Understanding Cross Task Generalization in Handwriting-Based Alzheimer's Screening via Vision Language Adaptation
- URL: http://arxiv.org/abs/2511.05841v1
- Date: Sat, 08 Nov 2025 04:13:01 GMT
- Title: Understanding Cross Task Generalization in Handwriting-Based Alzheimer's Screening via Vision Language Adaptation
- Authors: Changqing Gong, Huafeng Qin, Mounim A. El-Yacoubi,
- Abstract summary: Alzheimer's disease is a prevalent neurodegenerative disorder for which early detection is critical.<n>Handwriting-often disrupted in prodromal AD-provides a non-invasive and cost-effective window into subtle motor and cognitive decline.
- Score: 9.89242032529223
- License: http://arxiv.org/licenses/nonexclusive-distrib/1.0/
- Abstract: Alzheimer's disease is a prevalent neurodegenerative disorder for which early detection is critical. Handwriting-often disrupted in prodromal AD-provides a non-invasive and cost-effective window into subtle motor and cognitive decline. Existing handwriting-based AD studies, mostly relying on online trajectories and hand-crafted features, have not systematically examined how task type influences diagnostic performance and cross-task generalization. Meanwhile, large-scale vision language models have demonstrated remarkable zero or few-shot anomaly detection in natural images and strong adaptability across medical modalities such as chest X-ray and brain MRI. However, handwriting-based disease detection remains largely unexplored within this paradigm. To close this gap, we introduce a lightweight Cross-Layer Fusion Adapter framework that repurposes CLIP for handwriting-based AD screening. CLFA implants multi-level fusion adapters within the visual encoder to progressively align representations toward handwriting-specific medical cues, enabling prompt-free and efficient zero-shot inference.
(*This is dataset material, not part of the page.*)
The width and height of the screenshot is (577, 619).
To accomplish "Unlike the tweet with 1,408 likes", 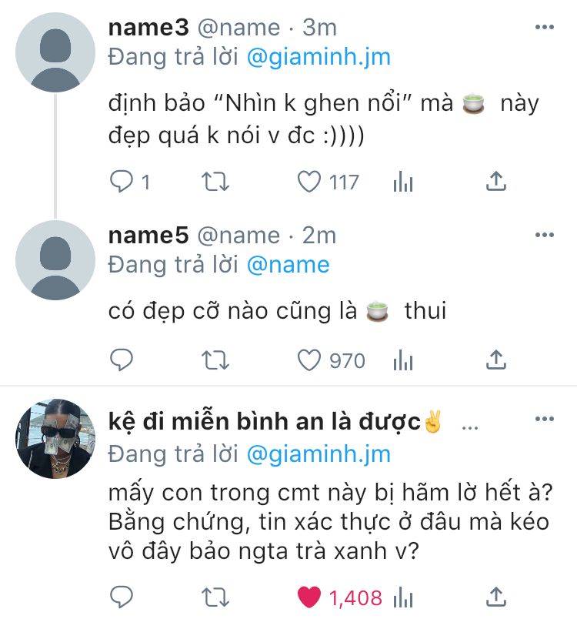I will (309, 597).
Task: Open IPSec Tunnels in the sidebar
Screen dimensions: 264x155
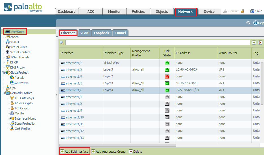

Using this framework, we systematically investigate cross-task generalization-training on a specific handwriting task and evaluating on unseen ones-to reveal which task types and writing patterns most effectively discriminate AD. Extensive analyses further highlight characteristic stroke patterns and task-level factors that contribute to early AD identification, offering both diagnostic insights and a benchmark for handwriting-based cognitive assessment.